I have sample.csv file contains 3 rows: inbound(1st row), outbound(2nd row), and date(3rd row).
sample.csv
**inbound** **outbound** **date**
IN/15@001234 OUT/000000163-000000as 1/12/2014
IN/15@004323 NOT/000000141-00000043 1/14/2014
IN/15@005555 OUT/000000164-000000jk 1/15/2014
is it possible to display the all columns where 2ndrow is start with "NOT" and a number before char "-" is 141???
output:
IN/15@004323 NOT/000000141-00000043 1/14/2014
i dont know if it is possible... please help me.. I have a code below. But it only open the csv file...
$file = fopen('Master.csv', 'r');
echo "<table style='border: 2px solid black; text-align:left'>";
while (($line = fgetcsv($file)) !== FALSE) {
list($inbound, $outbound, $date) = $line;
echo "<tr>";
echo "<td>$inbound</td>";
echo"<td>$outbound</td>";
echo "<td>$date</td>";
echo "</tr>";
}
echo "</table>";
is it possible to display the all columns where 2ndrow is start with "NOT" and a number before char "-" is 141???
Upvotes: 0
Views: 561
Reputation: 1416
Try this out. This will work with comma separated csv file.

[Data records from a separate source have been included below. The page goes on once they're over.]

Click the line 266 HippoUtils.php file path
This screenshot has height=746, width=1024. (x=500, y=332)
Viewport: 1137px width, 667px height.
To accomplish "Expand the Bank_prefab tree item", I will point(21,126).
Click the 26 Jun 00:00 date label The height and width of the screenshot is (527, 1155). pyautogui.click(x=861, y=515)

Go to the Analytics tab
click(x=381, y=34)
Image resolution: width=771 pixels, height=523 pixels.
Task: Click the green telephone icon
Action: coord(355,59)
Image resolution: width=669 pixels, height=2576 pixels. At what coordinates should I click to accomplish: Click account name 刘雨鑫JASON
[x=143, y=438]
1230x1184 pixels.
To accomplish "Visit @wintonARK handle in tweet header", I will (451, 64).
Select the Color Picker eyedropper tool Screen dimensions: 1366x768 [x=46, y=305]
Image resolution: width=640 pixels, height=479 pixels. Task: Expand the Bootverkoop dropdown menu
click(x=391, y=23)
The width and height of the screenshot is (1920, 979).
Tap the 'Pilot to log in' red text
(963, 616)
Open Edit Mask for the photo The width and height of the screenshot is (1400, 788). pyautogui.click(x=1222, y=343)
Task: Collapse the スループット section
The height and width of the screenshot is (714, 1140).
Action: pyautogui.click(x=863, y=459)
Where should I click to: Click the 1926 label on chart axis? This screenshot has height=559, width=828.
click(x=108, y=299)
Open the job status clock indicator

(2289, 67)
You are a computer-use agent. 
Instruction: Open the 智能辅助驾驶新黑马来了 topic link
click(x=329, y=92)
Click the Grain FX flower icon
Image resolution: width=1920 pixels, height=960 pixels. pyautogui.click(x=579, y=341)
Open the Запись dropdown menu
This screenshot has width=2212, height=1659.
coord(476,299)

echo "<table border = 1><tr><td>first</td><td>second</td><td>third</td></tr>"; //creating table
$handle = fopen('fe.csv', "r"); //open csv file
while (($data = fgetcsv($handle, 1000, ",")) !== FALSE) //read csv file row by row
{
//check both NOT and 141- in the string
if ( (strpos($data[1], 'NOT') !== false ) && (strpos($data[1], '141-') !== false )) {
//add required field data to table
echo "<tr>";
echo "<td>".$data[0]."</td>";
echo"<td>".$data[1]."</td>";
echo "<td>".$data[2]."</td>";
echo "</tr>";
}
}
echo "</table>"; //close table
?>
Upvotes: 0
Reputation: 5162
You can use strpos()
if ( strpos($outbound, 'NOT') !== false ) {
// "NOT" WORD FOUND IN STRING
}
Upvotes: 0
Reputation: 3029
Inserting
if (preg_match('/^NOT/', $outbound)) continue;
after the list()...
statement should be sufficient.
But your data does not look like being comma-seperated, rather than tab-seperated. And perhaps you mean columns when talking about rows at the beginning?